Not too bad if you ask me! The little black doeling took a few sucks. The other two just screamed like I was killing them. I squirted a little in their mouths and gave up. I'll try again in about 3 minutes. 
Is it okay for the doe to go back out with the other goats once I know she passed the placenta? 
Does she get anything other than dewormed? BoSe? 
I'm understanding I give these kids their shot now along with their vit E?


----------



## [email protected] (Sep 18, 2008)

Glad you have healthy kids and mama. Yup, that would be a kidding that would try my patience! Nervous wreck. :/ I had one last year that did the extreme stretching. I will watch for it this year. Pawing and getting up and down are normal and some stretching, but this doe put her head against the wall and pushed against it and rocked back and forth. Yup, tangled up train wreck. 

Most does I worm and give them some warm brown sugar water. This doe that I mentioned above also got 1/4 cc of oxytocin (she had pushed so hard and was so exhausted that I wanted to make sure she delivered the placenta ok) and also got 5 cc of dex cuz she's a smallish doe and had two LARGE bucks in the birth canal at the same time and then my arm in her well past my elbow and I was worried about swelling. The oxy and dex would be judgement calls.

Kids get iodined, Bose, vit E, and some probios.


----------



## Jryan (Nov 30, 2010)

This poor girl had my arm up her to my elbow several times this evening.  I wondered about some banamine? She seems perfectly normal, like nothing ever happened. I offered her some warm gatorade water and some warm molasses water, she chose the gatorade. 
Guess I'll go give these babies a shot, try feeding them again and take some pics! Tomorrow will try to figure out how to post pics on here. 
Last 2 questions incase anyone else is still up. How long until the babies actually eat? How long until the placenta should pass?


----------



## [email protected] (Sep 18, 2008)

Still up, but not sure how much help I'll be. Mine always seem to pass the placenta pretty quick. Are you sure you didn't miss it? Dogs around? Checked to make sure there were no more kids? Any signs of contractions/pushing?

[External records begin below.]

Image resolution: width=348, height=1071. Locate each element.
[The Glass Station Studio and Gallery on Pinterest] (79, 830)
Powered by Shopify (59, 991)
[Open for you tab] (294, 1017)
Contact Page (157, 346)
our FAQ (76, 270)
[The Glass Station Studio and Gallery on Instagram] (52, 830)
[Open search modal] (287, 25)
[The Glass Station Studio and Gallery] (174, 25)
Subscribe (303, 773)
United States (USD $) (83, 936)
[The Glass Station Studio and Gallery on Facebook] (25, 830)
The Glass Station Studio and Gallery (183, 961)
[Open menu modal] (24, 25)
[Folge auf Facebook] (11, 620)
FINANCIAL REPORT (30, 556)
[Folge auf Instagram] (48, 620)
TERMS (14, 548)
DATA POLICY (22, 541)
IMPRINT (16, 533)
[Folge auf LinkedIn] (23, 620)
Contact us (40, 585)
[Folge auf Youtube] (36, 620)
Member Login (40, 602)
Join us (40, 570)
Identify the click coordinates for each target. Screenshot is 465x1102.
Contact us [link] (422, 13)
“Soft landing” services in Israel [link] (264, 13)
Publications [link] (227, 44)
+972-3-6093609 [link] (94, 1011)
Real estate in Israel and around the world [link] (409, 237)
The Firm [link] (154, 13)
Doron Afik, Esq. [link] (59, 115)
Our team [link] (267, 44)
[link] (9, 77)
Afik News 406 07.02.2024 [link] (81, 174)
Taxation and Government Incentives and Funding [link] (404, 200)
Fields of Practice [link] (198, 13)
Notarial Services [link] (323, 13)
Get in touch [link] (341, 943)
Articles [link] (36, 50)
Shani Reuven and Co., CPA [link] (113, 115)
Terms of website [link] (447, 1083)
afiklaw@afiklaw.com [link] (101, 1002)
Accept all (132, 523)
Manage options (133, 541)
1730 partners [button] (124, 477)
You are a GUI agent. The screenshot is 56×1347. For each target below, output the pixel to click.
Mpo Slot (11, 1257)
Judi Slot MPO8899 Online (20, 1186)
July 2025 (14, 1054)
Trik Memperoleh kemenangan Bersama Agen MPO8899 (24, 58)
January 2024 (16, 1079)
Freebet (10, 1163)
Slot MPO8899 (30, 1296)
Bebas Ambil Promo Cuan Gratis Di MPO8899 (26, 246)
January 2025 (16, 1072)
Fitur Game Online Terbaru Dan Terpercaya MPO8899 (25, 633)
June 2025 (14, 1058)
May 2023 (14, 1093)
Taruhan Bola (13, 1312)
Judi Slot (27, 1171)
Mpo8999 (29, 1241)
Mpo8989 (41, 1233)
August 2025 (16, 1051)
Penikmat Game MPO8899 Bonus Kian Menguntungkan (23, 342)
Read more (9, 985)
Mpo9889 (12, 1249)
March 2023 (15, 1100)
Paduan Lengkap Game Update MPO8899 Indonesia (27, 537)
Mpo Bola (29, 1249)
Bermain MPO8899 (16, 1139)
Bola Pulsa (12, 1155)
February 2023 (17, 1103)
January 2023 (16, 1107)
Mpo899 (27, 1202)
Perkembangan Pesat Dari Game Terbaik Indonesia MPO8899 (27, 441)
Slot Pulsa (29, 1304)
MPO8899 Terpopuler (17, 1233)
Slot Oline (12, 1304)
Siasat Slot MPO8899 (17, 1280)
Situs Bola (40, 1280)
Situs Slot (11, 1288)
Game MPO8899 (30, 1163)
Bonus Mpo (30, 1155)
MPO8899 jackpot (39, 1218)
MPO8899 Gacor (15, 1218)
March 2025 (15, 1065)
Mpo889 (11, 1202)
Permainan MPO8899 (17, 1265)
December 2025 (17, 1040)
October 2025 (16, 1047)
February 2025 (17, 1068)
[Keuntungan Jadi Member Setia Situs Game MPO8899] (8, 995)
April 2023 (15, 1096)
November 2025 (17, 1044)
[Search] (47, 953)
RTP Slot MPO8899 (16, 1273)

Sometimes babies can be a pita to get fed right away. I've had late babies that I've tube fed just cuz I was totally exhausted and getting frustrated and figured they'd figure out being hungry in the morning.


----------



## Jryan (Nov 30, 2010)

Well that's what I'm about to resort to! She did pass the placenta about ten minutes after my last post. I just love how kidding makes an already lovely, sweet goat even that much more loving! Oh, and in my description of the kids, I had the 2 brown ones mixed up. Still a doeling and buckling, just opposite of their color descriptions.


----------



## MF-Alpines (Mar 29, 2010)

Wow! Congratulations, Jessica. I'm so glad everything came out ok (no pun intended). I have to say, I, too, have been watching and waiting on this thread. First thing I checked when I got up this morning. Again, congrats!!!


----------



## buckrun (Mar 7, 2008)

Jessica congrats on your new kids- glad you were there to help but just for future reference I am sure you know you want the smallest presentation possible so if you go in and feel a tail try to press back enough with cupped hand on the pelvis to make room to get your hand past the hips to where you can find and bring rear legs up and around so the kid is presenting feet first like your last kid. This assumes you don't have other kids piling up behind to prevent manoeuvrings. This is why the caution about not waiting too long. It is individual and you will have to learn by doing but you are right that older does can do this with less stress than young ones. The pulling on the tail is not good for the kid and so watch that one for problems standing. The crook in the back leg- the hock can catch on the cervix if you are not guiding and just pulling and this can cause tears. 

I personally would have fed the kids colostrum as soon as she was not actively birthing. Milking a small amount to offer in a bottle even tho dam raising just to jump start them. 
Milking right away will help continue contractions to pass the afterbirth more quickly and clean out all that bacteria you placed in there repeatedly. 

Keep an eye on her for odd behavior since you did have a breech and pulled it as there could be tears you will not know of except by her behavior. Watch her appetite and water consumption since she was off food for so long you will need to get her started back on roughage. I would limit grain until she eats alfalfa pellets or hay. You are risking the spiral of acidosis just letting her eat grain with no bulk. If you have beet pulp now is a good time to offer that as well.

Hope all is well this morning! I would give her time to recover before putting her back with the herd. We have kidding stalls they stay in with kids for about 2 weeks going out to graze but getting a place where they can totally relax with no challenges from herd mates for food or complete undisturbed healing sleep. I don't know your set up but if you have a space she needs to rest and relax a bit and then go back to exercising. Speaking of which...confinement in the last part of gestation is often to blame for mal-positioned kids. Does should be trafficking with the herd and getting as much activity as earlier in pregnancy albeit at a slower pace. This is part of what gets the kids moving and also keeps muscle tone primed for delivery. 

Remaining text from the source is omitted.